Zarówno Narodowy Instytut Muzealnictwa i Ochrony Zbiorów (NIMOZ) jak i Narodowy Instytut Dziedzictwa wyrażają na swoich stronach internetowych zaniepokojenie w sprawie poselskiego projektu ustawy o zmianie ustawy o ochronie i opiece nad zabytkami (druk sejmowy nr 3383, obecnie po dwóch czytaniach w komisji).

Nowelizacja zakłada wprowadzenie nowych oraz zmianę niektórych istniejących przepisów regulujących amatorskie poszukiwania zabytków w Polsce, w tym utworzenia rejestru poszukiwań w postaci aplikacji cyfrowej.

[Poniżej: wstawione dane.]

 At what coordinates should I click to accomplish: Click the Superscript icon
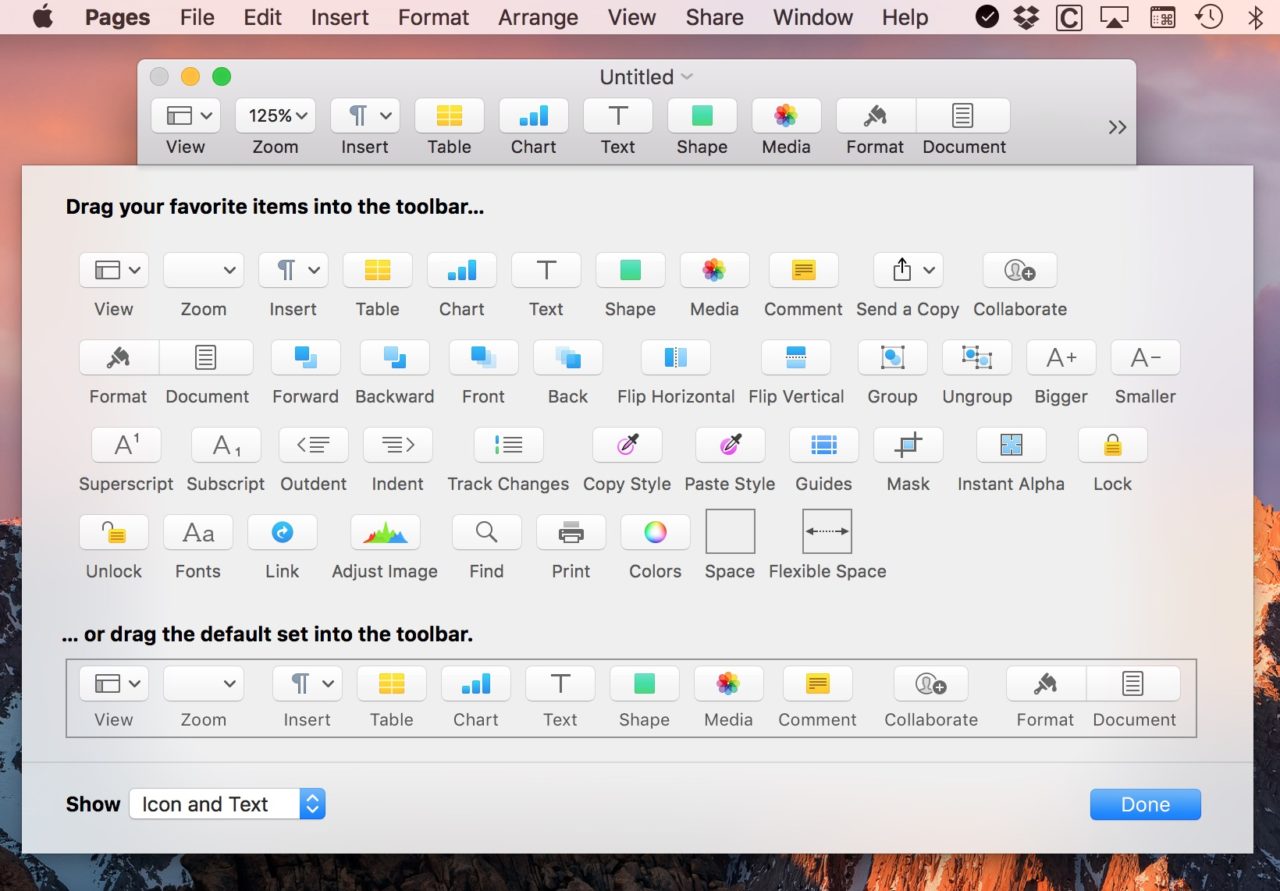(x=126, y=445)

Zmiany — zdaniem wnioskodawców — dotyczą szerokiej grupy obywateli (zgodnie z szacunkami MKIDN to około 100 tysięcy, a według strony społecznej — około 200-250 tysięcy osób), organizacji zrzeszających pasjonatów poszukiwań, zabytków, historii i jej materialnych świadectw realizujących pasję poszukiwań przy pomocy detektorów metali i zapewnia włączenia ich do systemu poszukiwań z poszanowaniem dziedzictwa kulturowego.

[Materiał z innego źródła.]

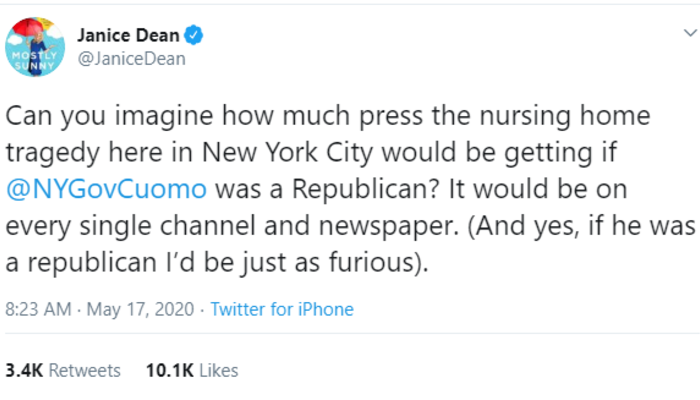Click the 3.4K retweet count number
700x400 pixels.
click(x=24, y=370)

Szacuje się, że zaledwie 1% obywateli poszukujących zabytków korzysta z procedury administracyjnej. Reszta pozostaje poza systemem.

Jak podkreśla dr Paulina Florjanowicz, dyrektor NIMOZ i archeolog, celem projektu jest umożliwienie prowadzenia poszukiwań zabytków archeologicznych przez amatorów bez wymaganego dotychczas pozwolenia właściwego wojewódzkiego konserwatora zabytków.

Zwraca uwagę, że zabytki archeologiczne w Polsce, podobnie jak w innych krajach europejskich, objęte są szczególną ochroną państwa i stanowią jego własność. Stanowią bowiem wyjątkowe źródło do poznania przeszłości — w pełni obiektywne, ale jednocześnie nieme.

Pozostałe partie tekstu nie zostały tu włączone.